[Numpy-discussion] Python ctypes and OpenMP mystery
Francesc Alted
faltet at pytables.org
Wed Feb 16 10:57:03 EST 2011
A Saturday 12 February 2011 21:19:39 Eric Carlson escrigué:
> Hello All,
> I have been toying with OpenMP through f2py and ctypes. On the whole,
> the results of my efforts have been very encouraging. That said, some
> results are a bit perplexing.
>
> I have written identical routines that I run directly as a C-derived
> executable, and through ctypes as a shared library. I am running the
> tests on a dual-Xeon Ubuntu system with 12 cores and 24 threads. The
> C executable is SLIGHTLY faster than the ctypes at lower thread
> counts, but the C eventually has a speedup ratio of 12+, while the
> python caps off at 7.7, as shown below:
>
> threads C-speedup Python-speedup
> 1 1 1
> 2 2.07 1.98
> 3 3.1 2.96
> 4 4.11 3.93
> 5 4.97 4.75
> 6 5.94 5.54
> 7 6.83 6.53
> 8 7.78 7.3
> 9 8.68 7.68
> 10 9.62 7.42
> 11 10.38 7.51
> 12 10.44 7.26
> 13 7.19 6.04
> 14 7.7 5.73
> 15 8.27 6.03
> 16 8.81 6.29
> 17 9.37 6.55
> 18 9.9 6.67
> 19 10.36 6.9
> 20 10.98 7.01
> 21 11.45 6.97
> 22 11.92 7.1
> 23 12.2 7.08
>
> These ratios are quite consistent from 100KB double arrays to 100MB
> double arrays, so I do not think it reflects a Python overhead issue.
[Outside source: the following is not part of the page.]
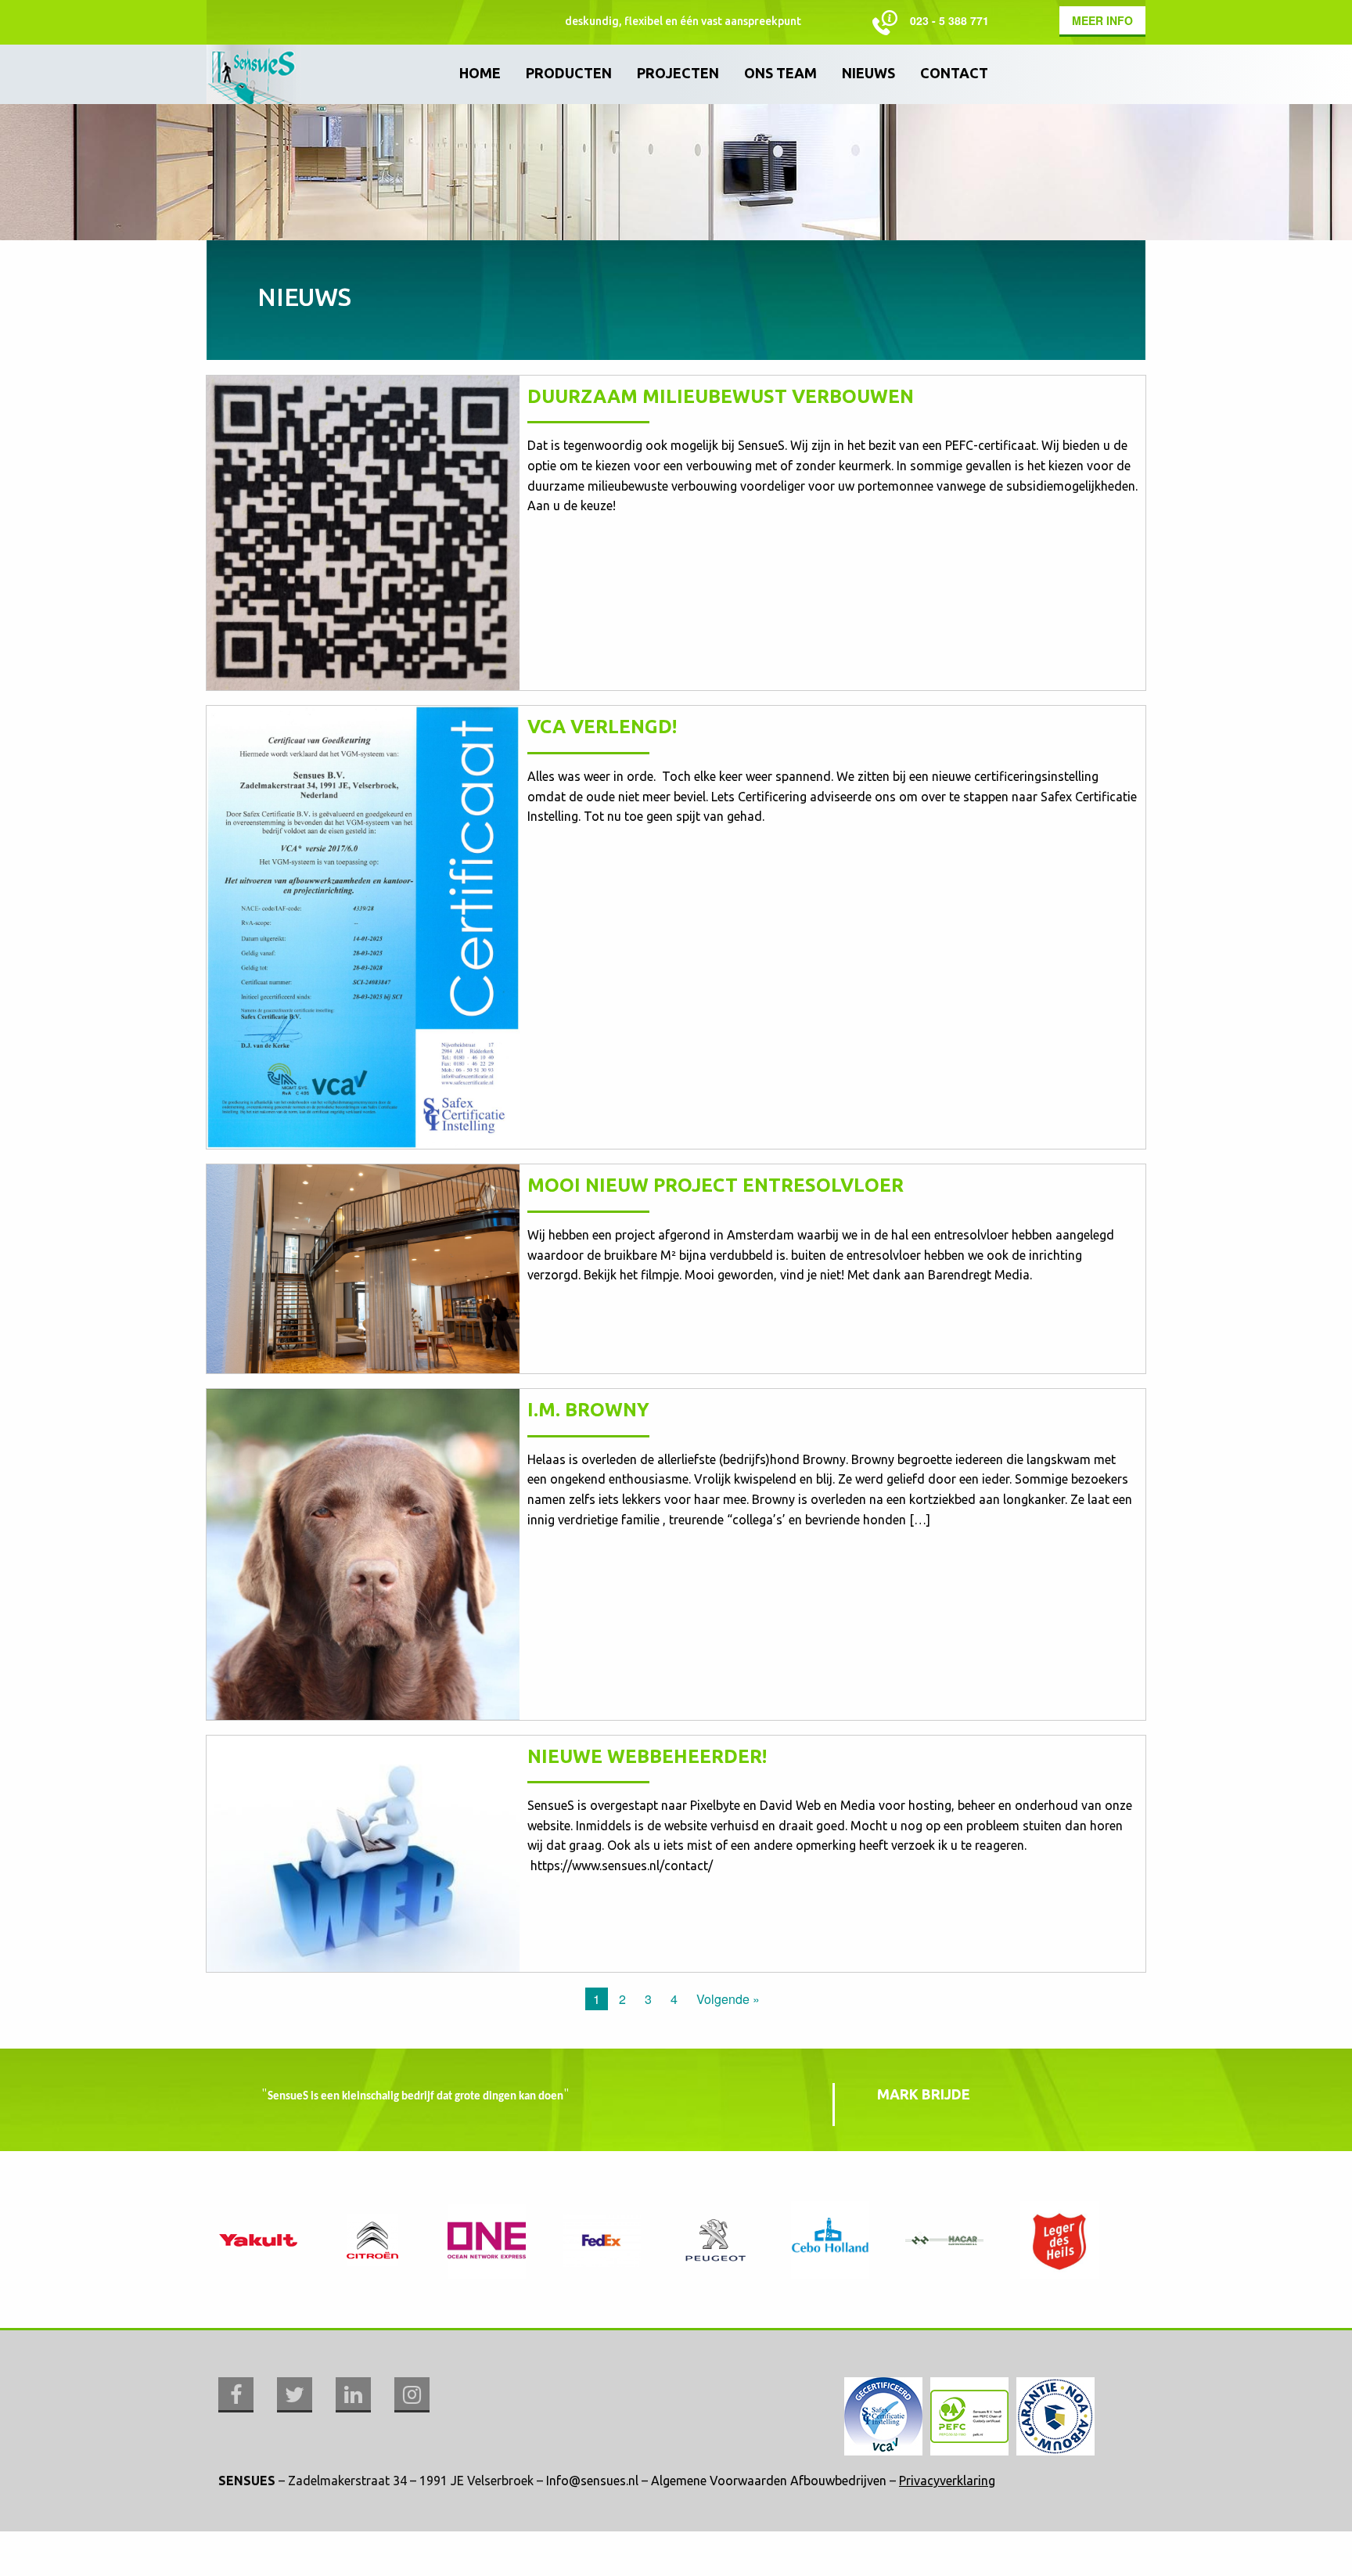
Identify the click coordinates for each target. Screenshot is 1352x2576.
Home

> There is no question the routine is memory bandwidth constrained, and
> I feel lucky to squeeze the eventual 12+ ratio, but I am very
> perplexed as to why the performance of the Python-invoked routine
> seems to cap off.
>
> Does anyone have an explanation for the caps? Am I seeing some effect
> from ctypes, or the Python engine, or what?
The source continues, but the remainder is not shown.